§ **Exercise details**:
Everything from the line holding "The width and height of the screenshot is (611, 423)." to the last line of the material below must be retyped exactly, minus any pictures.

§ **Records shown**:
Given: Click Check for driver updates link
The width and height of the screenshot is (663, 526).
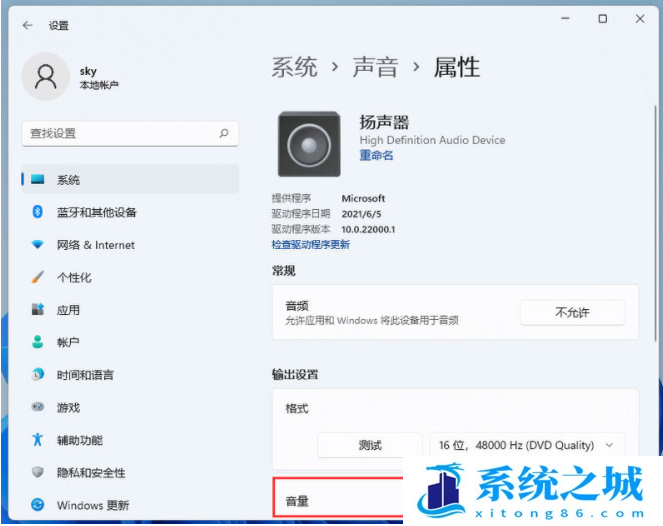Looking at the screenshot, I should tap(310, 244).
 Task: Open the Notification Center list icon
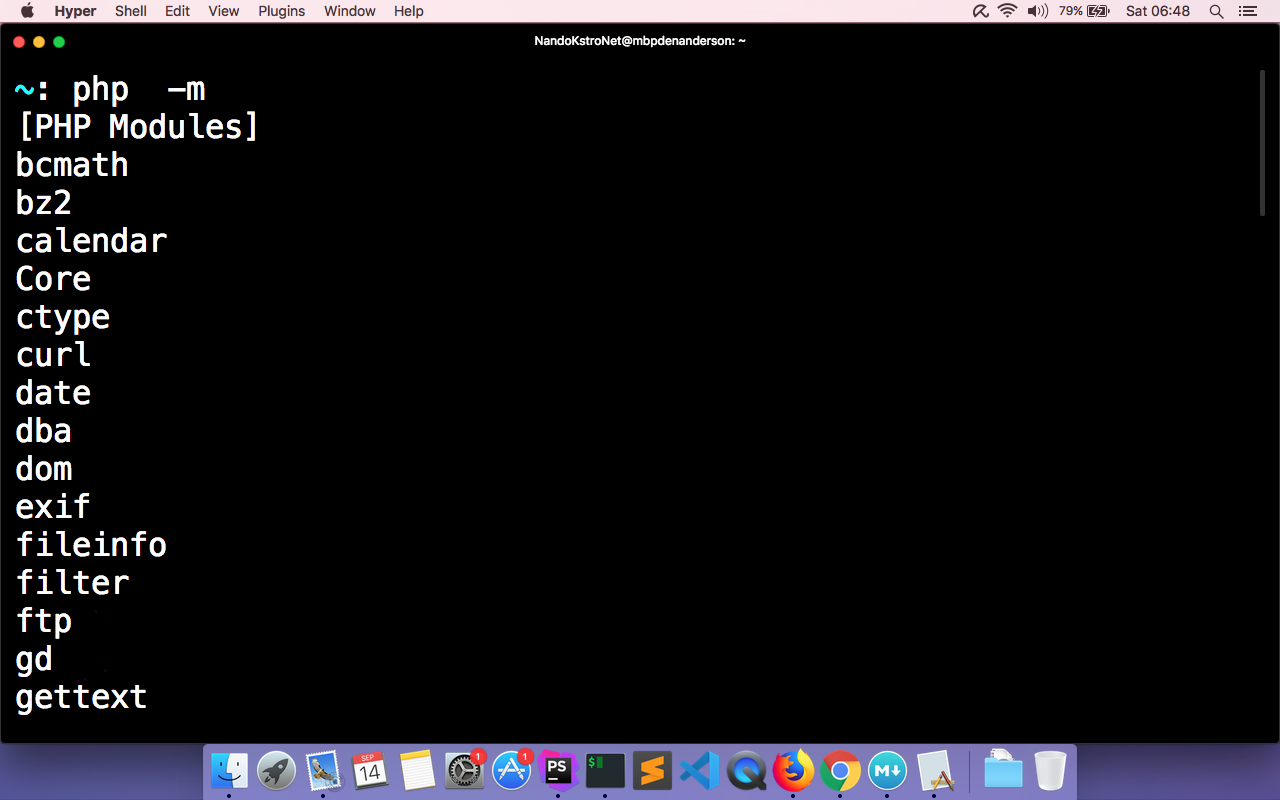(x=1247, y=11)
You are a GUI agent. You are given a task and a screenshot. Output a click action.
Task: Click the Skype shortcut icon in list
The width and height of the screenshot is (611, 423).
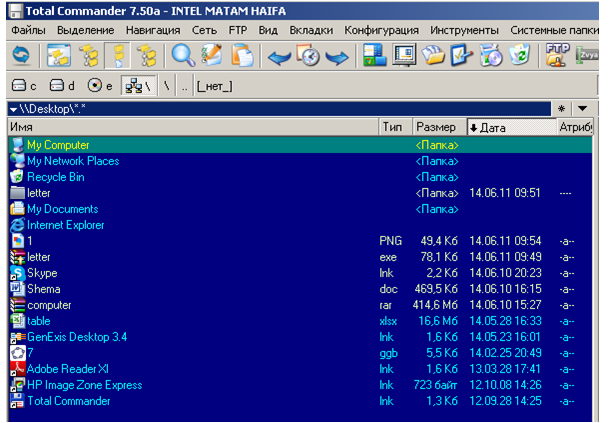(17, 273)
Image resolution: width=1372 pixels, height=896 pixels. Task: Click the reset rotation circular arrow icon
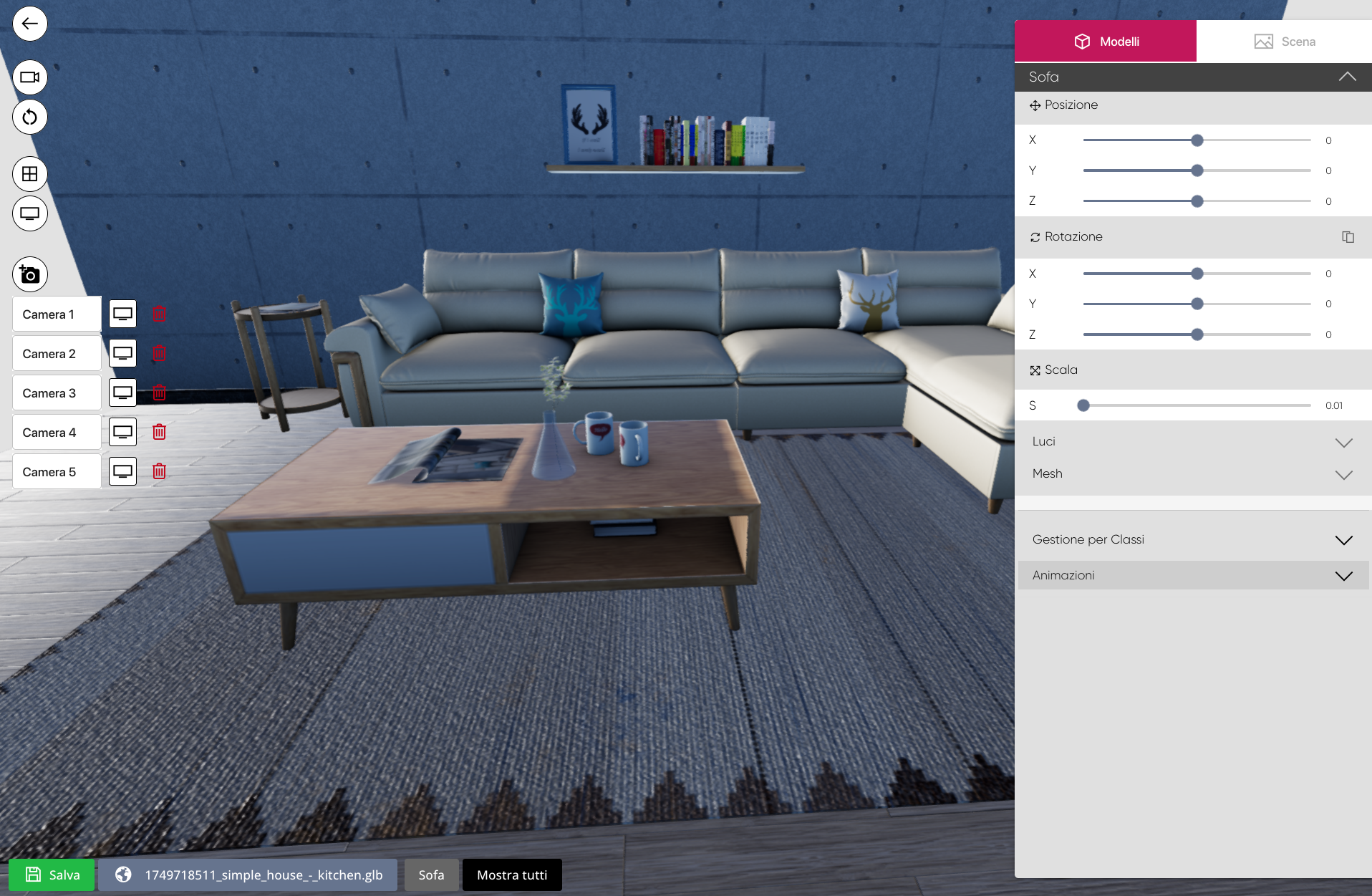pyautogui.click(x=30, y=117)
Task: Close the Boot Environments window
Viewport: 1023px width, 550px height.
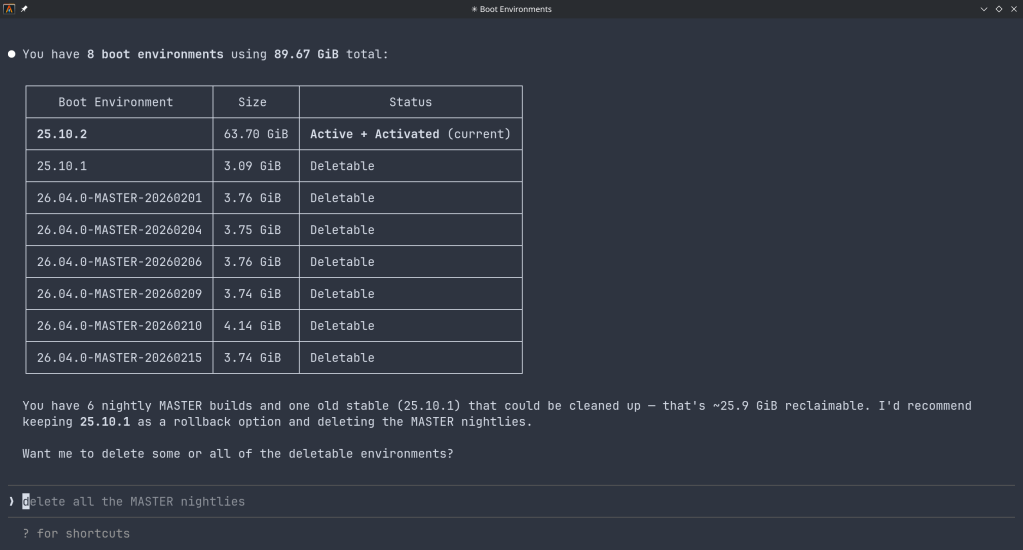Action: [x=1013, y=9]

§ **Written solution**:
The width and height of the screenshot is (611, 423).
(17, 273)
Image resolution: width=1372 pixels, height=896 pixels. Task: Click the reset rotation circular arrow icon
pyautogui.click(x=30, y=117)
Task: Close the Boot Environments window
Viewport: 1023px width, 550px height.
Action: [x=1013, y=9]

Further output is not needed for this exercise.